Moscow, 24 October 2008 - The United Nations was created in the aftermath of two World Wars not as a world government, but as a tool to promote better, predictable global governance based on shared global ideas and international law. From its early days, the UN acted as an advocate for universal values: equality, tolerance, justice, democracy and harmony among peoples and nations.


Already in those early days, it was clear that beyond the actions of States, information and communications were critical to our success. That is why the General Assembly, in its resolution 13 adopted in February 1946, stated that the United Nations “cannot achieve the purposes for which it has been created unless the peoples of the world are fully informed of its aims and activities”. Thus the decision was taken to establish UN “branch offices”, and the global network of Information Centres came into being. In Moscow, following an agreement between the first UN Secretary-General and the Foreign Minister of the Soviet Union, the UN Information Centre was opened in 1948.


Sixty years on, our world and our Organization have changed beyond recognition. The problems we face have grown much more complex, impacting all of us around the globe. And as the world has changed, so has Russia. With the transition of your economy and society, the UN family has played a highly visible role, including humanitarian assistance in the North Caucasus, and support to federal and regional authorities in a range of areas -- from education, fighting AIDS and empowering women to protecting the environment and promoting good governance.
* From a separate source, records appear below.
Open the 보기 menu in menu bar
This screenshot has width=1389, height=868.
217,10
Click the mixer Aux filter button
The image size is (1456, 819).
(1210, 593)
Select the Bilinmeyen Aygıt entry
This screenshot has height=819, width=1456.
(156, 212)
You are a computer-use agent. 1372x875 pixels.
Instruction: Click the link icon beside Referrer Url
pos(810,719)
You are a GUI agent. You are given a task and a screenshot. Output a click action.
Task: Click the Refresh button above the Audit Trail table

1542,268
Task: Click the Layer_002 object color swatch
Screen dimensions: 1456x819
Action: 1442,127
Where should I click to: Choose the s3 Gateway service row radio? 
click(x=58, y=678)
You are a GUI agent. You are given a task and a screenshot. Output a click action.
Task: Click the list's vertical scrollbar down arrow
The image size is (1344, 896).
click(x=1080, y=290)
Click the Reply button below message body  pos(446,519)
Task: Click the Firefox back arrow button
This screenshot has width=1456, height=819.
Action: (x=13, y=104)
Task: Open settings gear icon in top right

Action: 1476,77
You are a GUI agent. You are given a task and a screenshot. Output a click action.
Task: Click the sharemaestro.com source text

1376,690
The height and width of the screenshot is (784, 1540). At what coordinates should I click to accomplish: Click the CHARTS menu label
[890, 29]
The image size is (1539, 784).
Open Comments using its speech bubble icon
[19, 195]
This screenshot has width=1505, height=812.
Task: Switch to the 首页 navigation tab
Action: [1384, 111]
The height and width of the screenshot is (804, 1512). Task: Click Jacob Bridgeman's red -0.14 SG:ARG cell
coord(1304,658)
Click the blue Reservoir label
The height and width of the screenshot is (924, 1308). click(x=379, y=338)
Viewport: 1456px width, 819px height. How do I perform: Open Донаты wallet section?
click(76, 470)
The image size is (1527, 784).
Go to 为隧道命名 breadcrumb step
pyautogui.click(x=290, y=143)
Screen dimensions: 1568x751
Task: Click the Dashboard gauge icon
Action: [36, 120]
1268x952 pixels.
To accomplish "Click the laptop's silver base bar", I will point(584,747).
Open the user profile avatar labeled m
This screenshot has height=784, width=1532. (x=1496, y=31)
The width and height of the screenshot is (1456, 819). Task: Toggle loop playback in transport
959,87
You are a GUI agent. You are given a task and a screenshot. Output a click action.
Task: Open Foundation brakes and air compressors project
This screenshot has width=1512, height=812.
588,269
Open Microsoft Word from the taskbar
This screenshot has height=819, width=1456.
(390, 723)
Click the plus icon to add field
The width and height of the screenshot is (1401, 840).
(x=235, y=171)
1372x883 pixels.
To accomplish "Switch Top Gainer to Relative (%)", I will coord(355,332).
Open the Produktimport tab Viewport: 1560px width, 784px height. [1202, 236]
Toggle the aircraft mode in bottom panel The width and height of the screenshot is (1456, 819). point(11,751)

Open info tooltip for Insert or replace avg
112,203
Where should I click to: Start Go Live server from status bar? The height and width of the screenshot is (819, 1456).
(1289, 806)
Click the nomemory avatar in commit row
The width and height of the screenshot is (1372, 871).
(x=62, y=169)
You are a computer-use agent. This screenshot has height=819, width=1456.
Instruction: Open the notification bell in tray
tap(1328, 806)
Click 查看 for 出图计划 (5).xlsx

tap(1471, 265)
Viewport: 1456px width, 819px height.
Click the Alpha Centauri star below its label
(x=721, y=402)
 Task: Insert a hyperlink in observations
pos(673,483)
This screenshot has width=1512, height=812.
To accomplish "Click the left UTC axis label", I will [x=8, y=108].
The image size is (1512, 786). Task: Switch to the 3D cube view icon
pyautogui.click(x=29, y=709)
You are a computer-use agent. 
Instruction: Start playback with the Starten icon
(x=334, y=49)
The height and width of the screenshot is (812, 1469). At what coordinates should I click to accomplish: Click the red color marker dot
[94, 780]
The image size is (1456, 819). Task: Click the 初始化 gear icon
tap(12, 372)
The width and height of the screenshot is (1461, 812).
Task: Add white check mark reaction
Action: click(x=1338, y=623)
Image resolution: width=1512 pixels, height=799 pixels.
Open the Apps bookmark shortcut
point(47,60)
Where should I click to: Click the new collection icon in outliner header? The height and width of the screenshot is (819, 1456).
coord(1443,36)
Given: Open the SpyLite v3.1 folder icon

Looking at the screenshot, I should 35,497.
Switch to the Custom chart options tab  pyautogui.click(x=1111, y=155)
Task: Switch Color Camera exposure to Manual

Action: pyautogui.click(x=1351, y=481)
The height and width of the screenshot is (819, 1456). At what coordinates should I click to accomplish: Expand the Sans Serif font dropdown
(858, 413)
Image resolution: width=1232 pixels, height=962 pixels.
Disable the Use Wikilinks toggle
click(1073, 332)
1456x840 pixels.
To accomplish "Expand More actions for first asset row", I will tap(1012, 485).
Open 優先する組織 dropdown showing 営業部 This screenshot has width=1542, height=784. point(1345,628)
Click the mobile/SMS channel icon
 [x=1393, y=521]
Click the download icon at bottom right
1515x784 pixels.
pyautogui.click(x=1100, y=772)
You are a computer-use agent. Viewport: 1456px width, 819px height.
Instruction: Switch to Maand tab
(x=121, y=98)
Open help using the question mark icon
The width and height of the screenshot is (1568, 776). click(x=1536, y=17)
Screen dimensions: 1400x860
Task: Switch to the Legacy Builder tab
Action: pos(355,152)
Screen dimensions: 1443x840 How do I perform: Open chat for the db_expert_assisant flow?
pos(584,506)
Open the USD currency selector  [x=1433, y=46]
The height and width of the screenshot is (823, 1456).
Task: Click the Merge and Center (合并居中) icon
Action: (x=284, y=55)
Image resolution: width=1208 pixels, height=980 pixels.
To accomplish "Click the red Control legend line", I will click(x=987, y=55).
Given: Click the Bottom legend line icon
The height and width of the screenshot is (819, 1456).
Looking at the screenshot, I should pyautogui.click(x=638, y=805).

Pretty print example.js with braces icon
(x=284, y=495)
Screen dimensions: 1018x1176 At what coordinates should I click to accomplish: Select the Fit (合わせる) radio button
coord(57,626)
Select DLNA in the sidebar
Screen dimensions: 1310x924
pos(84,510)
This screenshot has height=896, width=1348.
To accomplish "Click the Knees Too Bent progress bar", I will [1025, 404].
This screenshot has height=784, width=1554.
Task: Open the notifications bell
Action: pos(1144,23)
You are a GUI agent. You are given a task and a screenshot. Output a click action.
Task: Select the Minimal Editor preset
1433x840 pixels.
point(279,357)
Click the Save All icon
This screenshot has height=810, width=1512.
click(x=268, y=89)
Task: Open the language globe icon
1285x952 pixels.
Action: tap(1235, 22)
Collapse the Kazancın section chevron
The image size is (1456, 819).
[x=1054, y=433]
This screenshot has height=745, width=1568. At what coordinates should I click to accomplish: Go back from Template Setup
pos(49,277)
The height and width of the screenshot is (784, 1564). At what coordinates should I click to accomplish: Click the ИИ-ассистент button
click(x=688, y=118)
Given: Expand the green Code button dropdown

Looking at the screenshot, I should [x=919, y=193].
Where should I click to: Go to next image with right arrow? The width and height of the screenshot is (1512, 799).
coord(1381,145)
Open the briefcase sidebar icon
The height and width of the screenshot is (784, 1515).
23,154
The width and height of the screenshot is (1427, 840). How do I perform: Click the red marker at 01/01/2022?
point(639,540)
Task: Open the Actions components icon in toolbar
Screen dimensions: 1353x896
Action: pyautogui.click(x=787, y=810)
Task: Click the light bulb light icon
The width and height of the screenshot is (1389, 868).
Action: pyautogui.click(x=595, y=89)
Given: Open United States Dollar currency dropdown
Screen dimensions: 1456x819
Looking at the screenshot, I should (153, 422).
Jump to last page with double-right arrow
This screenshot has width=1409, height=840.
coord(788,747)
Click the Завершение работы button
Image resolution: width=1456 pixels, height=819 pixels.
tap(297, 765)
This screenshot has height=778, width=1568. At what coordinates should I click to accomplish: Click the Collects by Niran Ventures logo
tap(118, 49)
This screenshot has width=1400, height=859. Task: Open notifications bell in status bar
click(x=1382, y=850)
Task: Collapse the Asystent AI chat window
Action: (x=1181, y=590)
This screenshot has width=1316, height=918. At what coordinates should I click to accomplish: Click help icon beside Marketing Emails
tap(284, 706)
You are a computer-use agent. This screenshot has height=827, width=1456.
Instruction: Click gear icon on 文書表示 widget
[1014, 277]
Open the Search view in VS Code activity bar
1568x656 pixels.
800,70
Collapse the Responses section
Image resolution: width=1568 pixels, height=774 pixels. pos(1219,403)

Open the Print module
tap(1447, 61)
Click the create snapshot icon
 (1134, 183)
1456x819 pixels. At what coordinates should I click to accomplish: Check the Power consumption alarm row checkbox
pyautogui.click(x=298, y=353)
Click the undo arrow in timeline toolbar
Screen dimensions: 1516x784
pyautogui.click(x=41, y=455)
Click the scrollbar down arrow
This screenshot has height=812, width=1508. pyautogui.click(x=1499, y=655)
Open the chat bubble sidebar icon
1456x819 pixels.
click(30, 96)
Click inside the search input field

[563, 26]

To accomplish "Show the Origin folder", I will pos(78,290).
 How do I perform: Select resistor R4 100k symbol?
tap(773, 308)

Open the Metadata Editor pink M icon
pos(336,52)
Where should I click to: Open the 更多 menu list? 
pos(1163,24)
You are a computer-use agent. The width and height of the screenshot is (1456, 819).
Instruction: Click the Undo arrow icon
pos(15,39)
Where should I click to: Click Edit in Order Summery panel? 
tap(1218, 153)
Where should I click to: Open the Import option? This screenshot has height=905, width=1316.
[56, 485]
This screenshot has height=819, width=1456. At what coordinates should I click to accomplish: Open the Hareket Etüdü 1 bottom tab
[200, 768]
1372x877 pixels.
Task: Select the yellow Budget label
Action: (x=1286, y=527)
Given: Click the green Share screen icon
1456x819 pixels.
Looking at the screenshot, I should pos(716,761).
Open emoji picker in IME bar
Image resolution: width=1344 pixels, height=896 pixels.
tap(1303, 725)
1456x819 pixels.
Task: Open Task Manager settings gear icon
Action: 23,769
Today, we can all recognize the perils of our current passage. The international community faces a global financial crisis, compounded by challenges on global energy, climate and food security. International trade talks have suffered major setbacks. In some parts of the world, we have seen new outbreaks of war and violence. Nations can no longer protect their interests, or advance the well-being of their people, without the partnership of the rest.


Yet there is a danger of losing sight of this new reality. I see a danger of nations looking more inward, rather than towards a shared future. Global growth has raised billions of people out of poverty. But if you are among the poor and deprived, you have never felt poverty so sharply. International law and justice have never been so widely embraced as on this sixtieth anniversary of the Universal Declaration of Human Rights. But those living in nations where human rights are abused or ignored have never been so vulnerable. Most of us are fortunate to live in peace and security. But violence is deepening in many nations and societies that can least afford it.


We can and should do something about it. With strong national and global leadership and vision, we will. The challenges before us are our creation. Therefore we can solve them, together. By acting wisely, responsibly and strategically, by strengthening and adapting our global institutions, we can set the stage for a new era of global understanding, cohesion and prosperity.


In this, Russia has an indispensable role to play. Throughout the history of the UN, we have come to expect a great deal of Russia. As a founding member of the United Nations and a permanent member of the UN Security Council, the Russian Federation has an enormous stake in a predictable, comprehensive system of global relationships, able to address major issues in a strategic and pragmatic way. The Russian principle of a multipolar world is close to the notion of multilateralism -- the bedrock of the United Nations.


So today, we expect Russia’s engagement in the UN to keep pace with the challenges and opportunities before us. I am convinced you can play an even greater role thank you once did -- a role commensurate with your tremendous size, wealth and global reach.


The first 60 years of the UN presence in Russia bode well for our future interaction. On this milestone celebration coinciding with United Nations Day, I express my warm wishes for many years of ever stronger partnership. I thank all of you for your commitment, and wish you a splendid celebration.